Example of regional time activity curves obtained in one monkey (#2) at baseline in the caudate nucleus (open squares), putamen (open circles), occipital cortex (open triangles), anterior cingulate cortex (solid triangles) and thalamus (solid circles). Solid lines correspond to the MA1 fits.

Fig. 5

Dose-dependent occupancy of ATX in NET-rich regions in three monkeys. (A to C) Normalized volume of distribution (V_T/f_P) computed using MA1 at baseline (black bars) and at the low (dark grey bars), medium (light grey bars) and high (white bars) doses of ATX in the monkeys 1 to 3. The brain regions are: Ca = caudate, Pu = putamen, Oc = occipital cortex, AC = anterior cingulate cortex, Th = thalamus, Br = brainstem, Mi = midbrain. Error bars represent the estimated standard errors. (D) From top to bottom: Anatomic MR image, and parametric images of the normalized volume of distribution (V_T/f_P) at baseline and after blockade with 0.03 mg/kg/h, 0.06 mg/kg/h and 0.12 mg/kg/h of ATX. Images are from monkey #1 and were computed using MA1.

Fig. 6

The relationship between the normalized distribution volumes (V_T/f_P) and the plasma levels of ATX three NET-rich regions: thalamus (A), brainstem (B) and anterior cingulate cortex (C); and in three candidate reference regions: caudate (D), putamen (E) and occipital cortex (F). Data obtained from monkey 1, 2 and 3 and represented with circles, diamonds and squares, respectively. In subfigures A to C, the solid line represents the fit obtained using Eq. (5) to estimate the ATX IC₅₀. The parameters IC₅₀ and V_ND/f_P were shared across all NET-rich regions.

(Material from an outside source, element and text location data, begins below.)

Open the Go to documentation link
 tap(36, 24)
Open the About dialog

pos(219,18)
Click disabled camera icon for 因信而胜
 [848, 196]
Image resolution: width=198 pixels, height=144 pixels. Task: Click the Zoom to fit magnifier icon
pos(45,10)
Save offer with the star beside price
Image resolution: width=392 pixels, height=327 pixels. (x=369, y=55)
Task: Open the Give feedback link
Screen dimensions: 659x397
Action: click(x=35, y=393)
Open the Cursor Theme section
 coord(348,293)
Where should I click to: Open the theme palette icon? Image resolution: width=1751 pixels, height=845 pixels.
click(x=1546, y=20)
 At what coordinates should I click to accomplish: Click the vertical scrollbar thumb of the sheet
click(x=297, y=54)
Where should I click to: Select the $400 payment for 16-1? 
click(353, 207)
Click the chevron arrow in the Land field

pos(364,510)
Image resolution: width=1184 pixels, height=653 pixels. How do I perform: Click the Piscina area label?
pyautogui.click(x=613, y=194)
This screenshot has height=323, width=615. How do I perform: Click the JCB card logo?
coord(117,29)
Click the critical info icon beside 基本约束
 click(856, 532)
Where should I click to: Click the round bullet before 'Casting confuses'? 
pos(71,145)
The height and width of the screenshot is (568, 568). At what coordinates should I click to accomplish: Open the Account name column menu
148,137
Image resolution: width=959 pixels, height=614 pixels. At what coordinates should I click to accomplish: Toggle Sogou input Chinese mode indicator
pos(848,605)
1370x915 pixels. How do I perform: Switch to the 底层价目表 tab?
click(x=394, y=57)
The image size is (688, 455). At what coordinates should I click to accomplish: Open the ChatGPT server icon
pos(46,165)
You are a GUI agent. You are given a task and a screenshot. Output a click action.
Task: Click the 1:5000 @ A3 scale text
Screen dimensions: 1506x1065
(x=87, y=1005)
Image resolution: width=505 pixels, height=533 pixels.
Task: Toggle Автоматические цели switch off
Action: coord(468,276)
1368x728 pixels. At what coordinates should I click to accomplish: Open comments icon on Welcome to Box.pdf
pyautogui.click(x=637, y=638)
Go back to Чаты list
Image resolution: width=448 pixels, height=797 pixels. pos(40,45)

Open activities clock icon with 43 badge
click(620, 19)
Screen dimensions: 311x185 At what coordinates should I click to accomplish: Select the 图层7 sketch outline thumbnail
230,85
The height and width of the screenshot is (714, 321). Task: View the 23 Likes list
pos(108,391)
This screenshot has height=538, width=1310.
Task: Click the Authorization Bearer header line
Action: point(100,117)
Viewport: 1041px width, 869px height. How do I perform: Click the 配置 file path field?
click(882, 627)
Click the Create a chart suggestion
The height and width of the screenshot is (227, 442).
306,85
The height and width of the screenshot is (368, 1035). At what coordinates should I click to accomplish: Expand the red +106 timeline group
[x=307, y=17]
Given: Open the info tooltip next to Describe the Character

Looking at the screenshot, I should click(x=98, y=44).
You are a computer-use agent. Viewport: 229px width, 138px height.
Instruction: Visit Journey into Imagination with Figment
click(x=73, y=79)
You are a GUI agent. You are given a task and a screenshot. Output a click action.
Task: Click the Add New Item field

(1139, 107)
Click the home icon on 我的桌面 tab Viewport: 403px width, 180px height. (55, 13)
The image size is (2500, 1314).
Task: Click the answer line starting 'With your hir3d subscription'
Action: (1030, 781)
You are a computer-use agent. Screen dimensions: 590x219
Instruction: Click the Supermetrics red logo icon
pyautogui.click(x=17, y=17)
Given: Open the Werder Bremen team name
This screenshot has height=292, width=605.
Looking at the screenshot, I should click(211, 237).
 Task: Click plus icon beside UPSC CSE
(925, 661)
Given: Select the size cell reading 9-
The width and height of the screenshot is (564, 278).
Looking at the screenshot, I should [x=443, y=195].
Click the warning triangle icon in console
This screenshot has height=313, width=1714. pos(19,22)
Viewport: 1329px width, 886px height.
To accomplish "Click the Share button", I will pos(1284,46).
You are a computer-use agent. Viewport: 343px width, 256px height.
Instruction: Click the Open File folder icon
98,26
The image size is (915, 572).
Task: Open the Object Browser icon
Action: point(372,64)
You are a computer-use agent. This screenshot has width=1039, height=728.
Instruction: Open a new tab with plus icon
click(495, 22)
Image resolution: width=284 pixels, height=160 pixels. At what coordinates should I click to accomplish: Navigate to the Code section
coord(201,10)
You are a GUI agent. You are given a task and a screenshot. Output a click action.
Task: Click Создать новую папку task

In subfigures D to F, the two lines represent the fits obtained using Eq. (5), with the IC₅₀ set to the value estimated in NET-rich regions (32 ng/mL), and B_max/K_d set to zero (dashed line) or fitted (solid line). According to the F test, B_max/K_d was significantly different from zero in the occipital only.

Fig. 7

Lassen plots obtained for the low (open circles), medium (solid circles) and high (open diamonds) doses for monkeys 1 to 3 are displayed in subfigures A to C. The solid lines represent the regression lines for each set of data. In subfigure D, occupancies estimated as the slope of these regression lines are plotted versus the ATX plasma concentration (monkey 1: open circles; monkey 2: open diamonds, monkey 3: solid circles). Solid line represent the line of best fit obtained with Eq. (8) (pooling data from all monkeys), and corresponding to an IC₅₀ estimate of 28±7 ng/mL.